[Records from a data collection]
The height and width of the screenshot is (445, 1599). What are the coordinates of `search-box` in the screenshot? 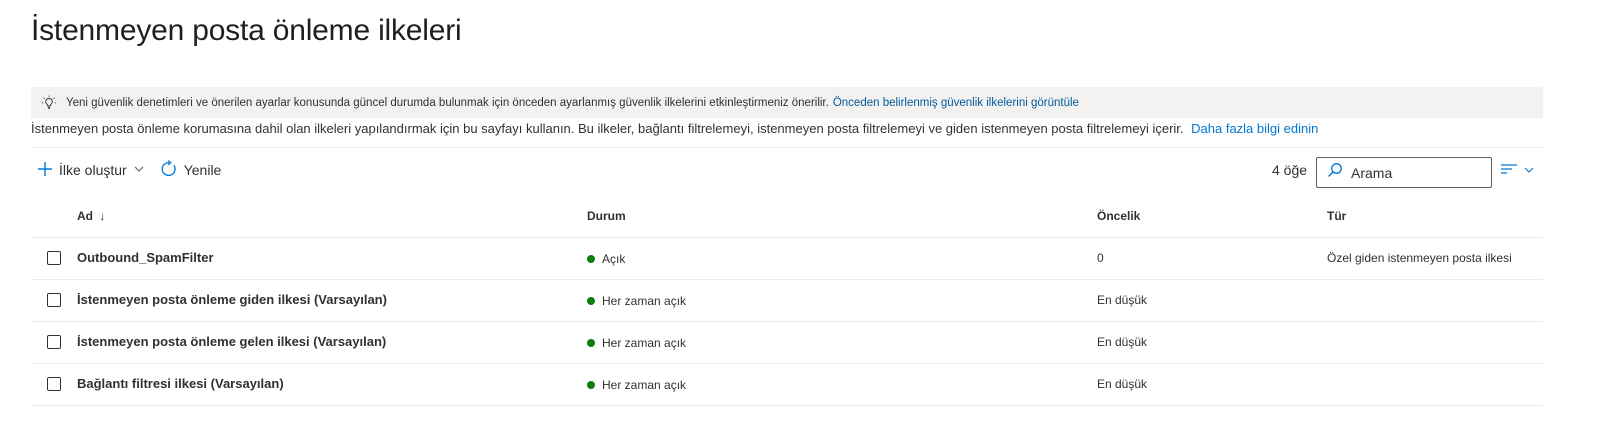 It's located at (1404, 172).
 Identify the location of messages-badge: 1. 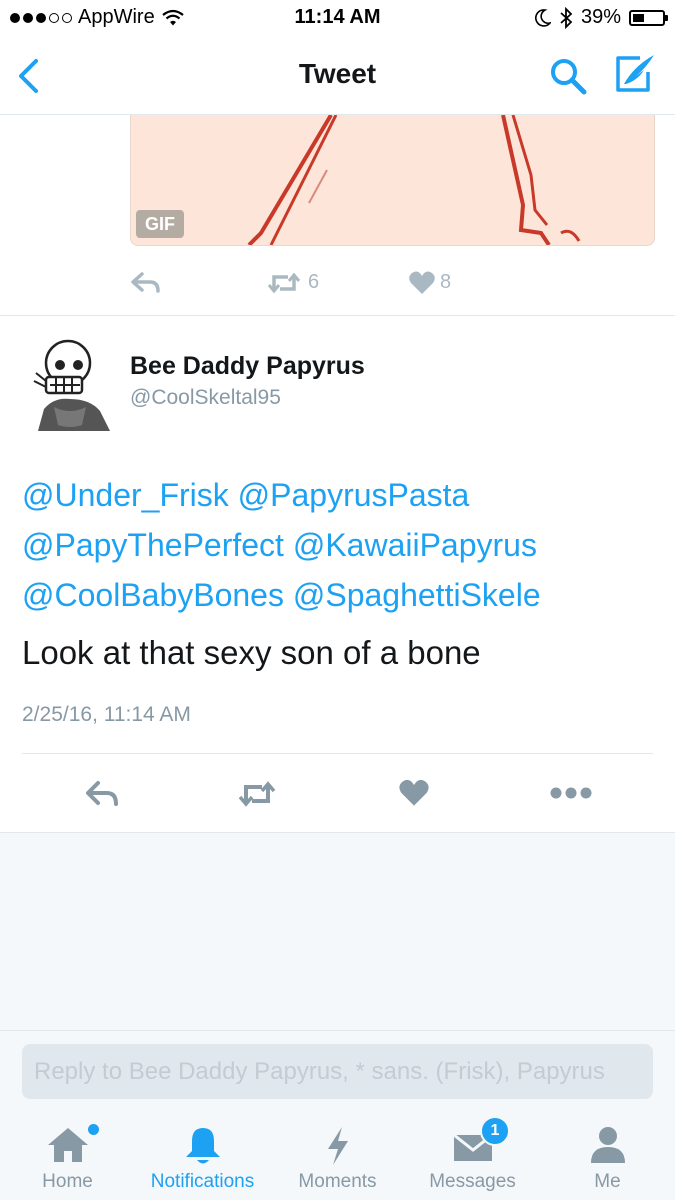
(495, 1131).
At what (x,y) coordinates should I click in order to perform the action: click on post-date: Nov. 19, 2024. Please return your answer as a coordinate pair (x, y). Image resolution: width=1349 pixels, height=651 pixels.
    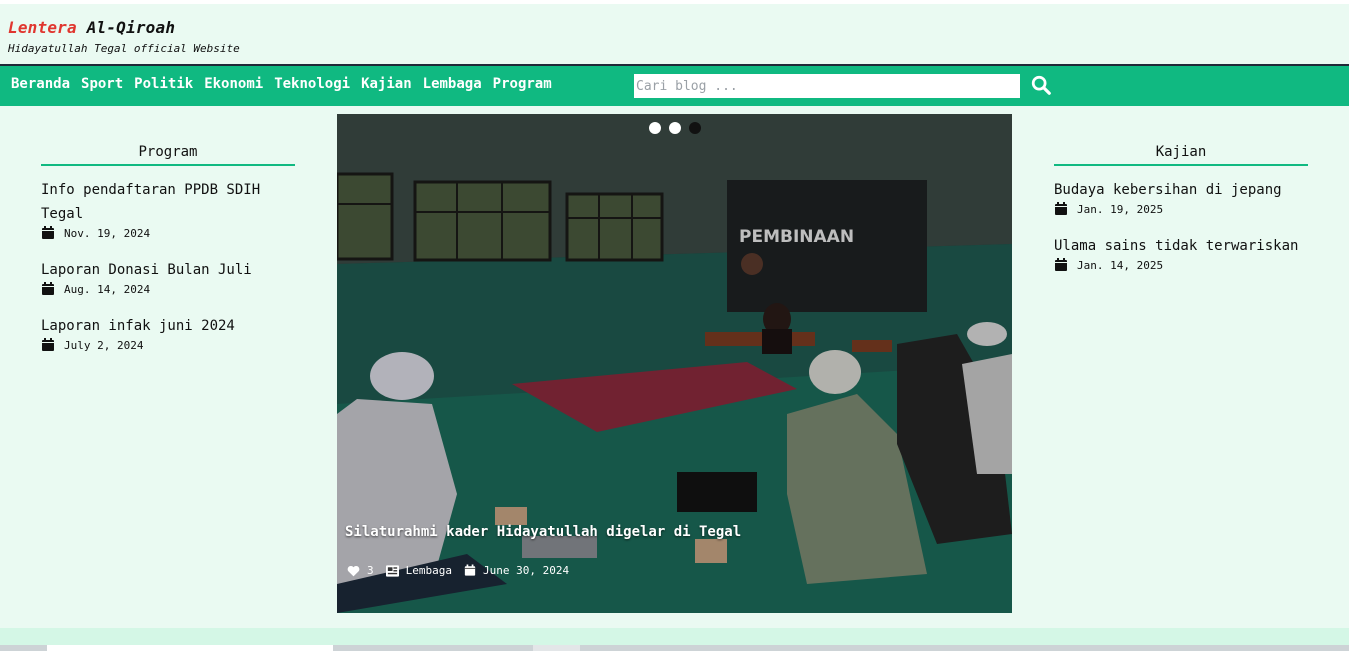
    Looking at the image, I should click on (168, 233).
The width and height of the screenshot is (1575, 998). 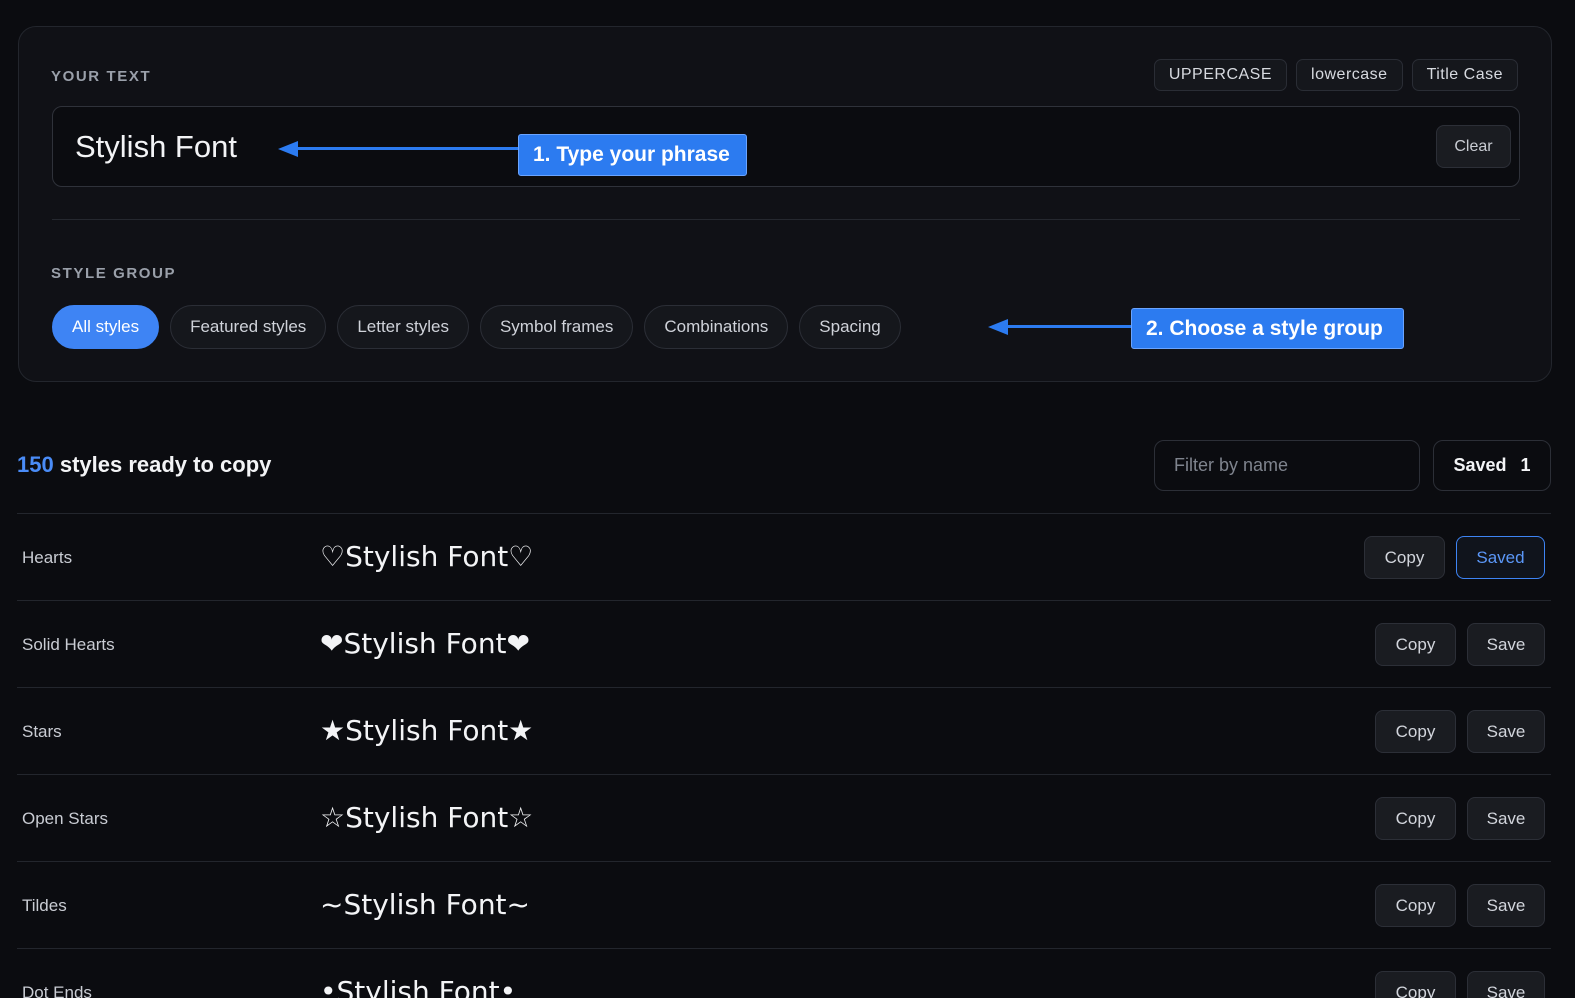 I want to click on list-item: Stars ★Stylish Font★ Copy Save, so click(x=784, y=730).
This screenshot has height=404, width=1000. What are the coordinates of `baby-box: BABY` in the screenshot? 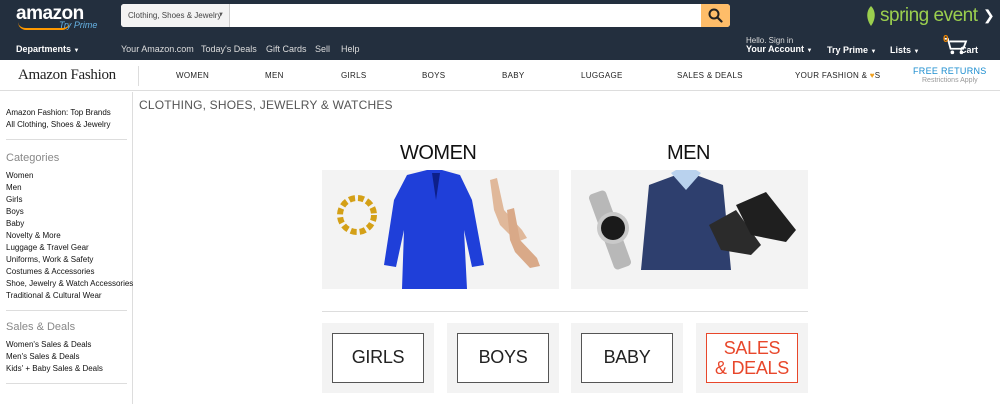 It's located at (627, 358).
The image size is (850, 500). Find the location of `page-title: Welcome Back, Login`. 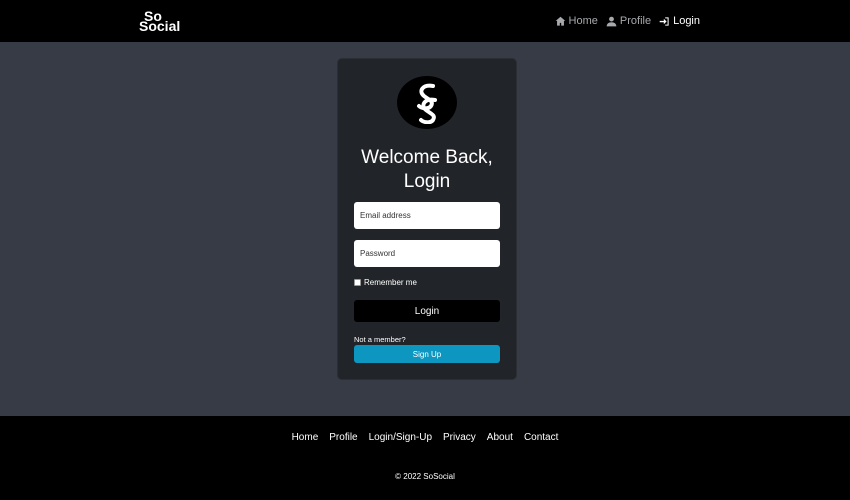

▶ [AIM OF THE EXERCISE] Rewrite the material starting with the line that contains "At what (x,y)" and going on through the line that contains "Looking at the", replacing "coordinate pair" with "pair of numbers" and changing nothing else. Leave the pictures out of your answer.

▶ [TASK ANSWER]
At what (x,y) coordinates should I click in order to perform the action: click on post-date: Nov. 19, 2024. Please return your answer as a pair of numbers (x, y). Image resolution: width=1349 pixels, height=651 pixels.
    Looking at the image, I should click on (168, 233).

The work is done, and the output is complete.